科学的に見て、金縛りが起きる原因はいくつかあります。
■睡眠の異常
金縛りを引き起こす大きな原因になるといわれているのが、睡眠の異常です。人は、睡眠中に「ノンレム睡眠」と「レム睡眠」を繰り返しています。
ノンレム睡眠は深い睡眠で、体も脳も休息しています。レム睡眠は浅い睡眠で、体は休息していますが、脳は活発に活動しています。記憶の整理を行ったり、記憶の定着をさせるなどの脳のメンテナンスを行っている時間です。
金縛りは、レム睡眠に異常があると起きやすいといわれています。通常は、ノンレム睡眠から始まりますが、睡眠のリズムが乱れていると、レム睡眠から始まり、金縛りになるケースが多いようですね。レム睡眠は、脳は活動していますが、体は休んでいるため、脳と身体の接続が解除されています。したがって、金縛りになっている間は、脳だけが活動しているので、夢を現実のように感じてしまうのに体が動かないのです。

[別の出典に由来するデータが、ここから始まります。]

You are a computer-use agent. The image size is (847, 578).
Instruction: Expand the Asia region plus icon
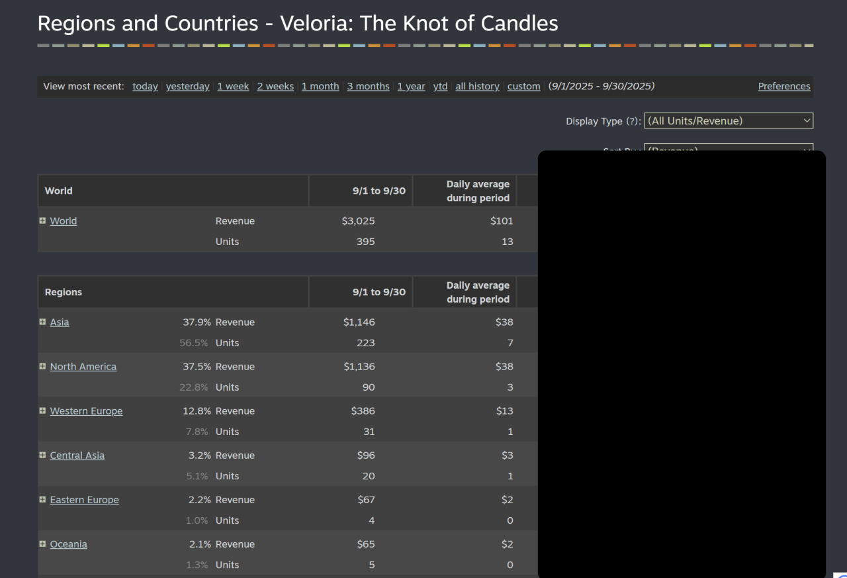[x=42, y=322]
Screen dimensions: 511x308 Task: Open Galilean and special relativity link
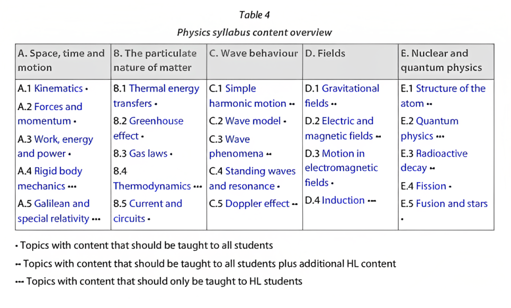point(62,204)
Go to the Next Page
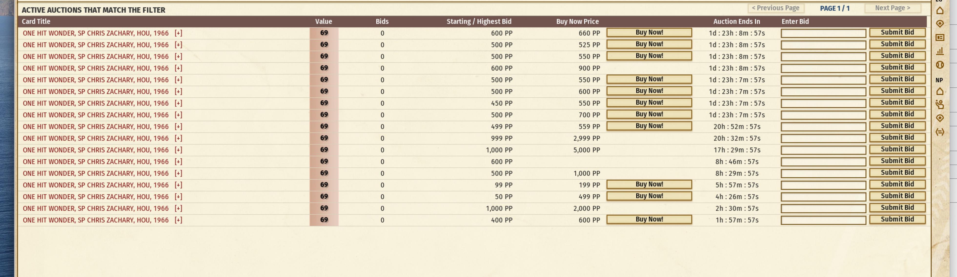This screenshot has width=957, height=277. (892, 8)
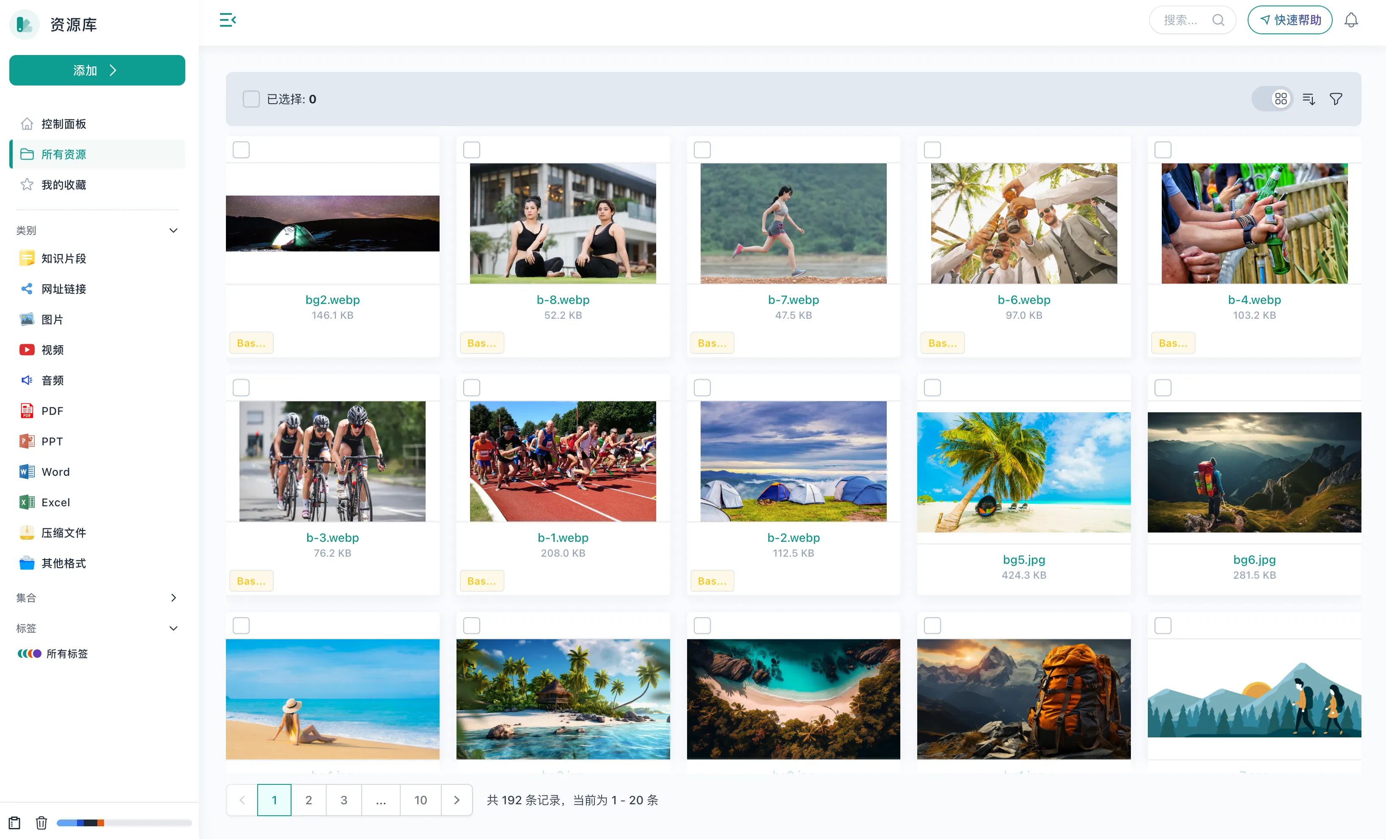Open the trash bin in sidebar footer
This screenshot has height=839, width=1386.
pos(41,823)
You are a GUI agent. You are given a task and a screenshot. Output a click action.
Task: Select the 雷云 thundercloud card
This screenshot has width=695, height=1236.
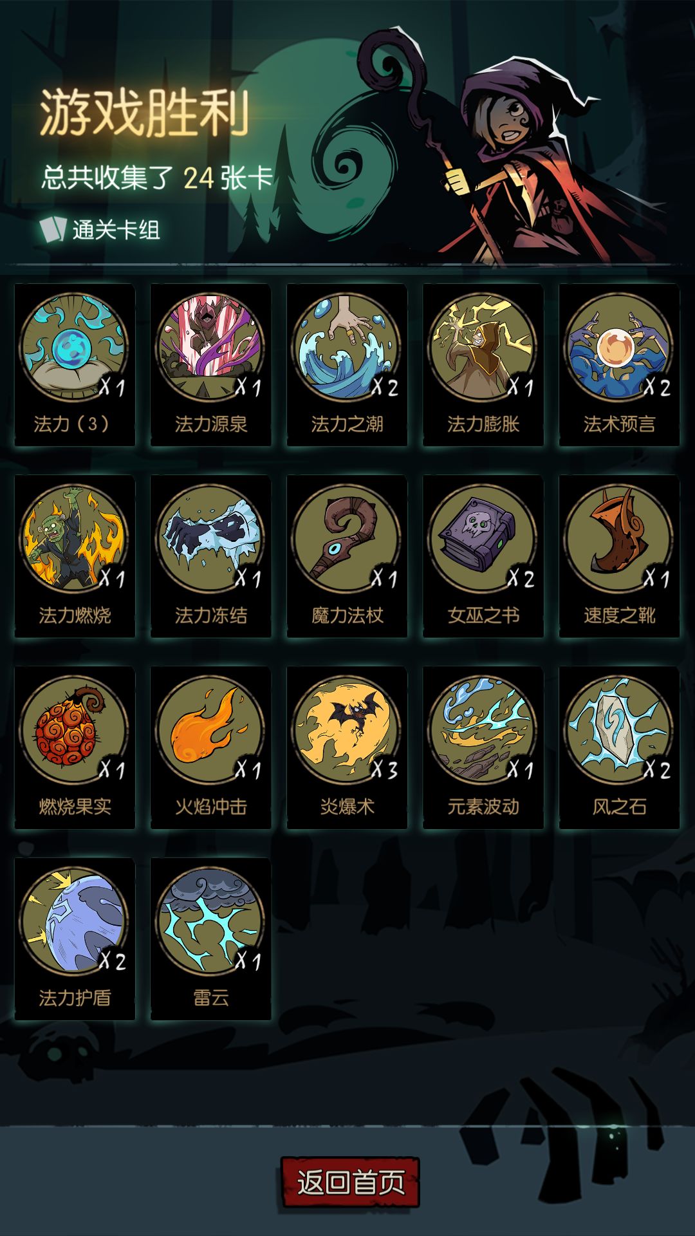tap(211, 939)
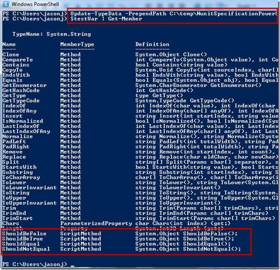280x270 pixels.
Task: Click the ShouldNotEqual method name
Action: point(26,249)
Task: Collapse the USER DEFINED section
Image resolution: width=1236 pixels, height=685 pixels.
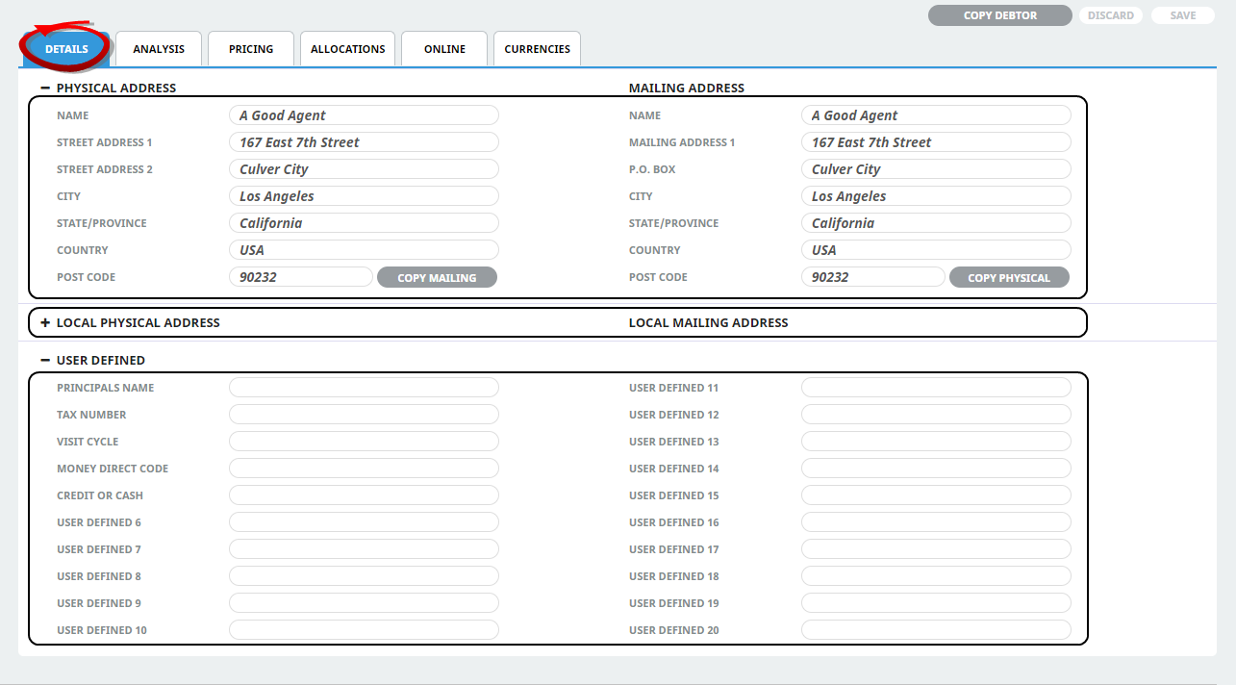Action: tap(45, 360)
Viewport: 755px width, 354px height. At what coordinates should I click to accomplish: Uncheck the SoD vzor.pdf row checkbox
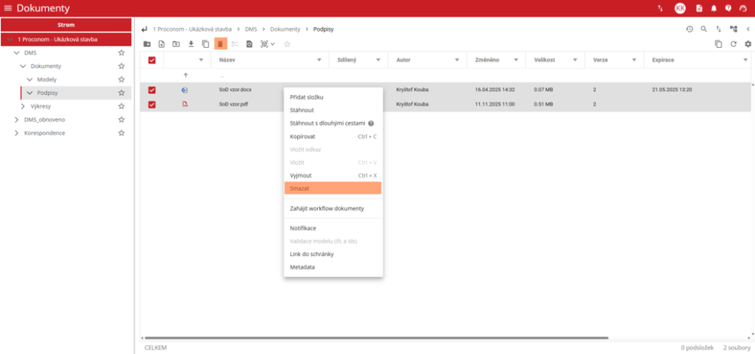152,105
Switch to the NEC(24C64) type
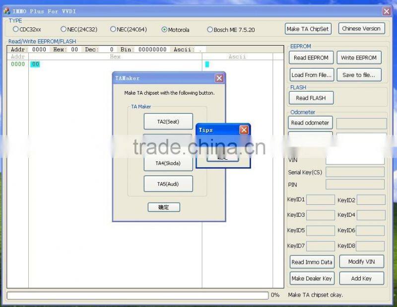This screenshot has height=307, width=397. tap(114, 29)
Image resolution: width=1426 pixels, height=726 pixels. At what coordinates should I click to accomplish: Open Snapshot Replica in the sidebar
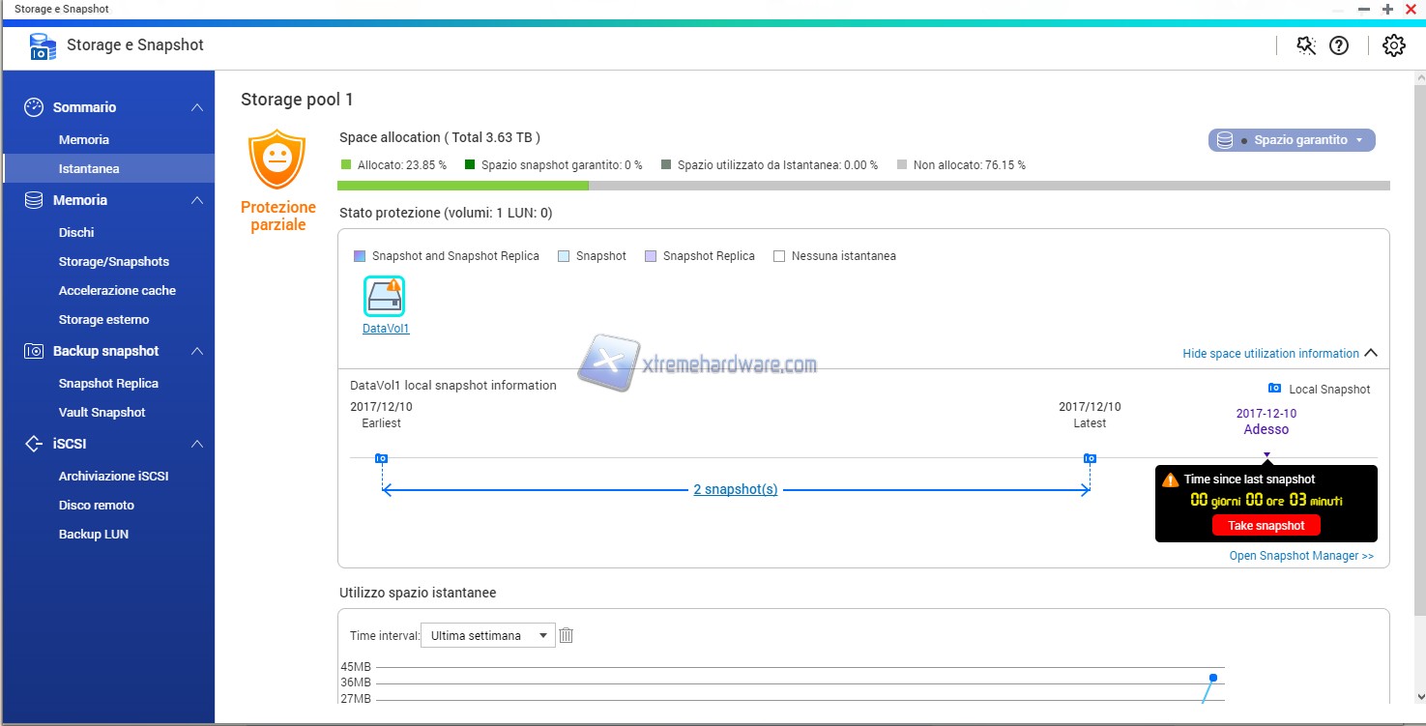pyautogui.click(x=108, y=383)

その他にも、寝室の環境が悪かったり、安眠を妨げる姿勢で寝ていると金縛りが起きるケースもあります。
また、昼寝を長くしたり、日によって睡眠時間が異なる場合も、睡眠のリズムが乱れるので金縛りになりやすくなるといわれています。
■疲労
また、疲労が蓄積していることで体や脳の機能が正常に働かず、金縛りになるケースもあります。
■ストレス
さらに、ストレスが蓄積すると眠りが浅くなりやすいので、レム睡眠にも異常が起きやすくなります。
■時差ボケ
その他にも、時差ボケによって睡眠のリズムが乱れて金縛りになることもあります。
科学的に見ると金縛りの原因は心霊現象ではありません。したがって、脳と体の機能が正常に働くようにはたらきかければ、金縛りを解くこともできます。
■金縛りの前兆
金縛りを体験したことがある人の中には、金縛りが来る前兆がわかる人もいます。
例えば
・「ジージー」「ザワザワザワ」などのような雑音が聞こえる
・耳鳴りがする
・小刻みに身体が動く
などの後に金縛りになる人がいます。
■金縛りの解き方
金縛りの原因は、睡眠の異常が影響していることが多いので、自分の意思で解くのは難しいものです。
金縛りを解くためには、まずはリラックスするようにしましょう。そして、深呼吸をしてみましょう。
さらに、手の先やつま先などをできる範囲で動かしてみましょう。体が少しでも動くと、脳が体の動きを感じ取って、脳と体の接続を始めます。ただし、無理に動かそうとすると、体にかなりの負担がかかりますのでやめましょう。
金縛りは、数分程度で解けることが多いですが、睡眠の異常が改善されないと、その後も何度か金縛りになることもあります。したがって、気にならないようであれば、そのまま眠ると、起きた時には脳と体の接続が正常に戻っていますよ。
■良質の睡眠を摂る
金縛りでお悩みの方は、まずは金縛りの原因になりやすい「睡眠の異常」を改善させたいですね。例えば、毎日同じ時間に寝て同じ時間に起きるだけでも、睡眠のリズムが整えられます。
その他にも、二度寝や長い昼寝をしたり、休日にたくさん寝ることも、睡眠のリズムが乱れやすくなるので注意したいですね。
また、寝る前にスマホやPCの画面を見たり、カフェインを摂ると、脳が覚醒して睡眠の妨げになりますので避けたいですね。
寝具やパジャマ、寝室の暗さや温度、湿度などにも気を配り、安眠できるようにしましょう。仰向けやうつ伏せは胸部に負担がかかりやすいので、横向きで寝るのもおすすめです。
起床後は日の光を浴びて体内時計をリセットするのもいいですね。
■疲労の回復
そして、金縛りになる原因の一つとして、疲労の蓄積も影響しています。したがって、疲労を回復させることも重要です。
睡眠時間を7時間程度は確保することはもちろん、栄養バランスの取れた食事を摂ることもおすすめです。
■ストレス解消
その他にも、ストレスも睡眠の障害になりやすいので、ストレス解消することも金縛りの予防策としておすすめです。
■病院での診療
そして、金縛りが頻繁に起こる場合は、睡眠障害の可能性もあります。したがって、睡眠外来や脳神経外科、神経科や心療内科などを受診するのも一つの方法です。
金縛りになる原因は、睡眠のリズムが乱れが影響している可能性があります。したがって、正常な睡眠のリズムをととのえることで、金縛りを予防することができます。生活習慣や寝室の環境を改善するのが、効果的な金縛りの予防策ですね。